In most states, your marital status, gender and age can have a big impact on your car insurance rates, according to a report released on Thursday by insuranceQuotes.com.
Getting married can save you the most money when you're young. At age 20, a married person will pay an average of 21 percent less than a single one, the report found. But by the time you turn 25, the savings dwindles to 7 percent, and only 2 percent by the time you turn 30.
Hawaii forbids marital status to be factored into insurance rates, and it, Massachusetts and North Carolina don't allow gender to be a factor. Hawaii also doesn't allow age to be considered. Two states, Pennsylvania and Montana, allow gender to be considered, but rates for both sexes were equal, according to insuranceQuotes.com data.
So, here's how it works for age, according to the site: Your rates will drop as you get older -- to a point. The biggest decline comes between ages 20 and 25 (41 percent). After that, you'll see another 18 percent drop until you hit age 60.
Then it starts to head up again, but not as fast. A 75-year-old will pay 17 percent more than a 60 year old, but still 43 percent less than a 20-year-old, insuranceQuotes.com said.

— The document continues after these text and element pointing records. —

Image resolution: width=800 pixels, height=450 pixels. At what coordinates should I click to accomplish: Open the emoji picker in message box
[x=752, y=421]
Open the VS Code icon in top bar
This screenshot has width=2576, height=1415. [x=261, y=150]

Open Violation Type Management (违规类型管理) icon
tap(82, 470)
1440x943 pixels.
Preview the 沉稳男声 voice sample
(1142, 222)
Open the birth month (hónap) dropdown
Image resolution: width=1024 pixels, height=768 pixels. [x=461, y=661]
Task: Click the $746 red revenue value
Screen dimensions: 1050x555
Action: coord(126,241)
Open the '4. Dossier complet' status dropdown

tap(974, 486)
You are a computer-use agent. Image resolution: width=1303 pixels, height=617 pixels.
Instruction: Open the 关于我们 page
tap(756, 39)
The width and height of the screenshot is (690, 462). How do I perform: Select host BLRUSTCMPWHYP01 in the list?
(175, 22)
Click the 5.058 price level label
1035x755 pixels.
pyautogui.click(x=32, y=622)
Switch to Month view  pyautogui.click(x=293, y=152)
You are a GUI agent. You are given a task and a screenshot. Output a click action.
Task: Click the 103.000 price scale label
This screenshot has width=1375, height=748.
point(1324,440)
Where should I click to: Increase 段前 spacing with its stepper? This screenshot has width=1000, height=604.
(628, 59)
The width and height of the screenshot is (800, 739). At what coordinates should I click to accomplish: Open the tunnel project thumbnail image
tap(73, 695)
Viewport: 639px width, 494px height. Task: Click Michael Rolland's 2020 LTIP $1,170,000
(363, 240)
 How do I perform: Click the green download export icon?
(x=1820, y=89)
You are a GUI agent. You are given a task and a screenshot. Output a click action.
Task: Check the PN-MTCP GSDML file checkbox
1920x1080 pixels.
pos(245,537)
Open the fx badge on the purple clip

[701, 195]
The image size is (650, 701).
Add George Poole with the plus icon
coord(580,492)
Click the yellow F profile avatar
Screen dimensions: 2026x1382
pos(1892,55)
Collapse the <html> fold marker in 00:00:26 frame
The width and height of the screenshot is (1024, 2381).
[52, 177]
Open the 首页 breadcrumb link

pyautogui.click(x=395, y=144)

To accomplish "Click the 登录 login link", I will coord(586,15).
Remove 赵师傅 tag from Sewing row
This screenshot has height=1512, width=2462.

"Plenty of families worry about when grandma or grandpa should stop driving, but the data shows that drivers in their teens and early 20s are much more risky," Laura Adams, insuranceQuotes.com's senior analyst said in a statement.
But even new drivers have ways to cut their premiums.
"Young drivers, in particular, can save money by qualifying for good student discounts, signing up for pay-as-you-drive programs and completing driver safety courses," she said.